Data extract:
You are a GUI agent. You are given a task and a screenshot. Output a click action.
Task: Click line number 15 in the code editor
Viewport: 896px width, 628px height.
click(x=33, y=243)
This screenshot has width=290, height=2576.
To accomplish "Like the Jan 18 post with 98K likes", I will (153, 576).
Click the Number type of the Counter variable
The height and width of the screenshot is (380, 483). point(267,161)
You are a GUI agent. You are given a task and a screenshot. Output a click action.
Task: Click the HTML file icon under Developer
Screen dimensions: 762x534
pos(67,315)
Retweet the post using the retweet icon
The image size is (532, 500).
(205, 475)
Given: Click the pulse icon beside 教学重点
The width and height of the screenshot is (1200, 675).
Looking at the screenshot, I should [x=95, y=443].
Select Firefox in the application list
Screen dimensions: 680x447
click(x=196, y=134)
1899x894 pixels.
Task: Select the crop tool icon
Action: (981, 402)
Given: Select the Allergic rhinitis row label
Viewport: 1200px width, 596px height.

Exercise prompt: Every entry above needs to be quoted exactly.

Answer section:
You are a GUI agent. You are given a task and a screenshot. Output a click action.
Task: Click line number 15 in the code editor
Viewport: 896px width, 628px height.
click(x=33, y=243)
This screenshot has width=290, height=2576.
To accomplish "Like the Jan 18 post with 98K likes", I will (153, 576).
Click the Number type of the Counter variable
The height and width of the screenshot is (380, 483). point(267,161)
You are a GUI agent. You are given a task and a screenshot. Output a click action.
Task: Click the HTML file icon under Developer
Screen dimensions: 762x534
pos(67,315)
Retweet the post using the retweet icon
The image size is (532, 500).
(205, 475)
Given: Click the pulse icon beside 教学重点
The width and height of the screenshot is (1200, 675).
Looking at the screenshot, I should [x=95, y=443].
Select Firefox in the application list
Screen dimensions: 680x447
click(x=196, y=134)
1899x894 pixels.
Task: Select the crop tool icon
Action: (981, 402)
Given: Select the Allergic rhinitis row label
Viewport: 1200px width, 596px height.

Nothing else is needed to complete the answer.